Death Ride 69 was an American deathrock band formed in Los Angeles and led by Linda LeSabre (Beatmistress). The original incarnation was a duo consisting of guitarist Don Diego and vocalist Linda LeSabre. The band also featured contributions from Mark Blasquez, Ethan Port, Wrex Mock, Dave Haas and Buc Bono. They released two full-length albums, Death Ride 69 produced by Scott Arundale in 1988 and Screaming Down the Gravity Well in 1996.

== History ==
Death Ride 69 was originally conceived in late 1987 by bass-drum duo Linda LeSabre and Don Diego out of Los Angeles, California. They were later joined by guitarist Wrex Mock and recorded their self-titled debut album in 1988, which contained all the tracks from their Elvis Christ EP. LeSabre reformed the band as a trio with Ethan Port, formerly of Savage Republic and Buc Bono and issued another EP titled Red Sea in 1989.

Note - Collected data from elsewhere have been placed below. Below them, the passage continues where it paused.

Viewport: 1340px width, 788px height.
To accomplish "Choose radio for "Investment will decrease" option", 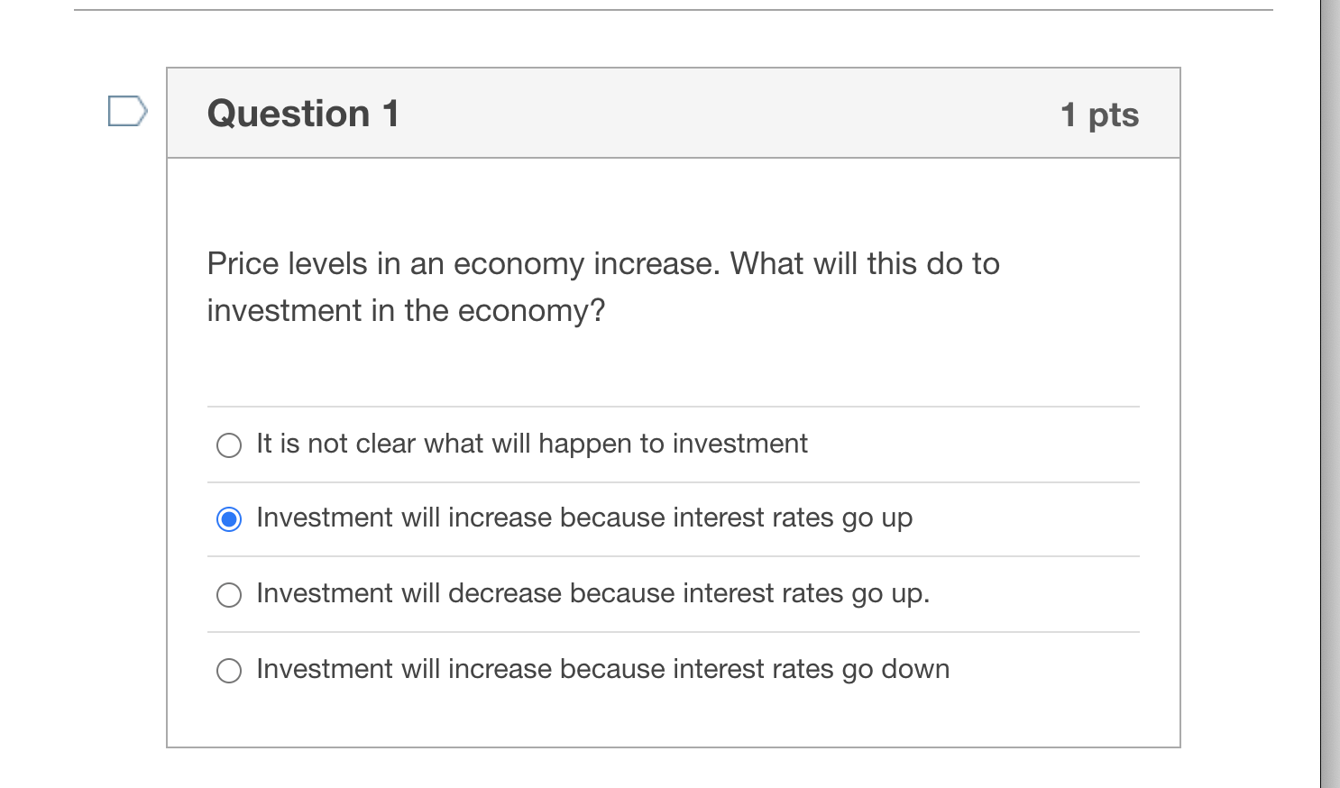I will pyautogui.click(x=229, y=595).
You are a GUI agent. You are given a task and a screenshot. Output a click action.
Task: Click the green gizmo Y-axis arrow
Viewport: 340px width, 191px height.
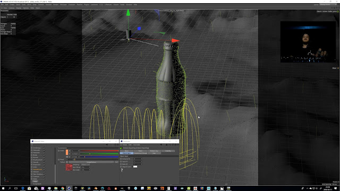coord(128,13)
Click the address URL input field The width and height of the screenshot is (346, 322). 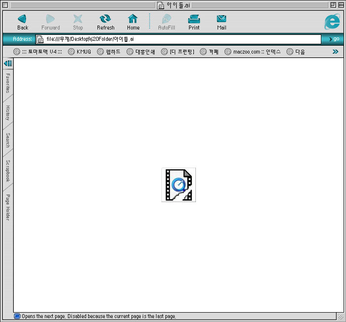(182, 39)
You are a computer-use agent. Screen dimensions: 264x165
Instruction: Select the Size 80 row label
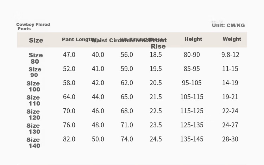point(36,58)
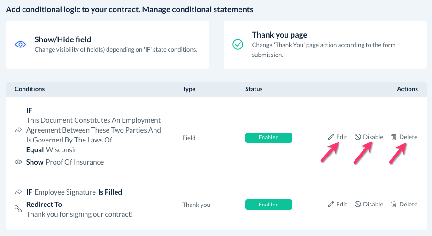Click the pencil icon in the Thank you row

[331, 205]
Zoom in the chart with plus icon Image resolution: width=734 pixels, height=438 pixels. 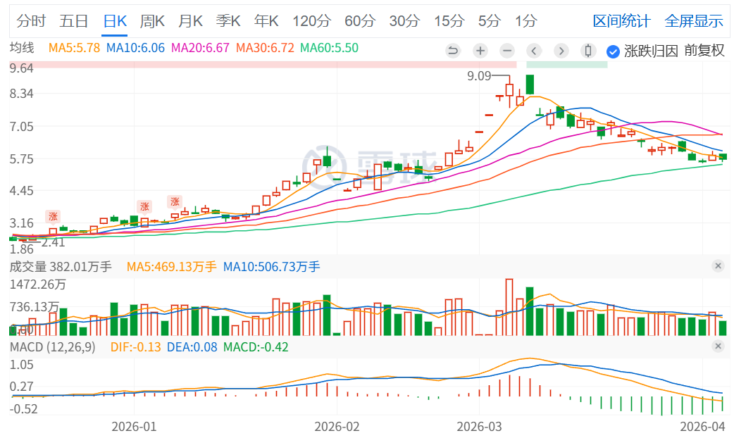(x=480, y=51)
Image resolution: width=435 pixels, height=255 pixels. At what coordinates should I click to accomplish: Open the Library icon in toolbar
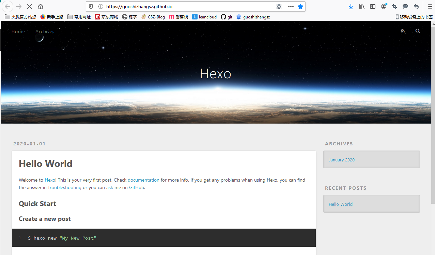point(362,6)
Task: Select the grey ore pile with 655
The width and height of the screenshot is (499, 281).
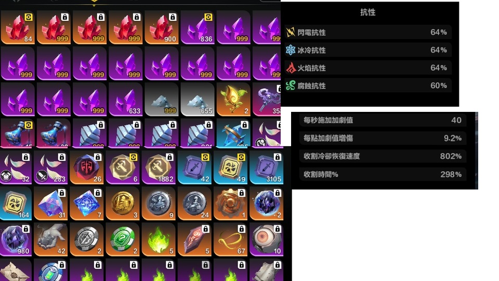Action: pyautogui.click(x=198, y=99)
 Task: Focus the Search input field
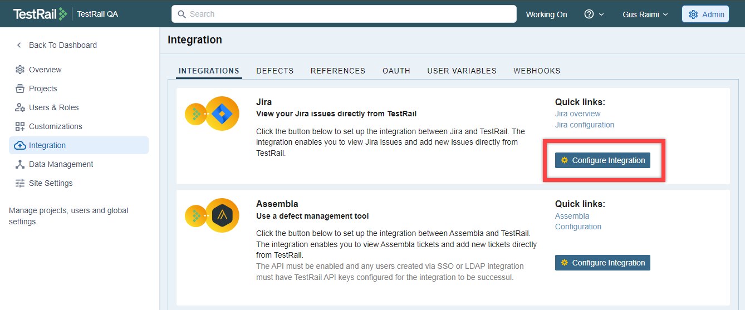click(x=344, y=14)

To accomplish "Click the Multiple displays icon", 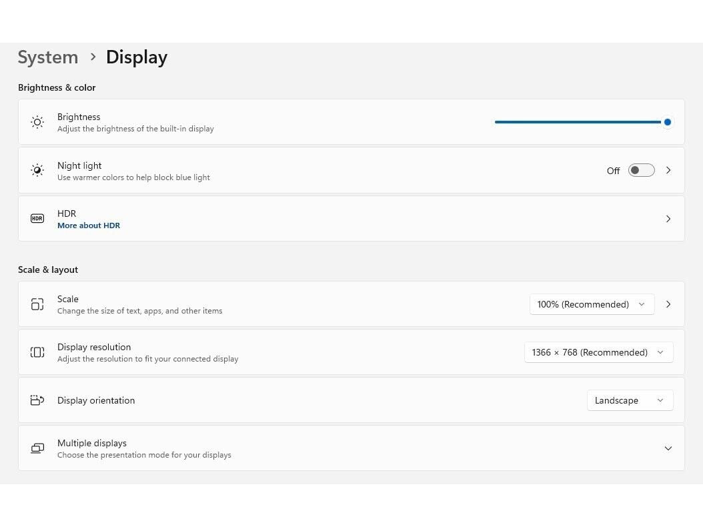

The band went on hiatus in the early nineties and reformed as a duo with Mark Blasquez joining LeSabre. They were signed to Fifth Colvmn Records and issued their second full-length album Screaming Down the Gravity Well in 1996. Marco Gariboldi of Fabryka called the album "a crescendo of harsh guitars, distortions and hammering drums directed by the high and charismatic voice of Linda" and "a very good album by an underrated and forgotten band."

== Discography ==
Studio albums
- Death Ride 69 (Little Sister Records, 1988)
- Screaming Down the Gravity Well (Fifth Colvmn, 1996)

EPs
- Elvis Christ (Little Sister, 1988)
- Red Sea (Little Sister, 1989)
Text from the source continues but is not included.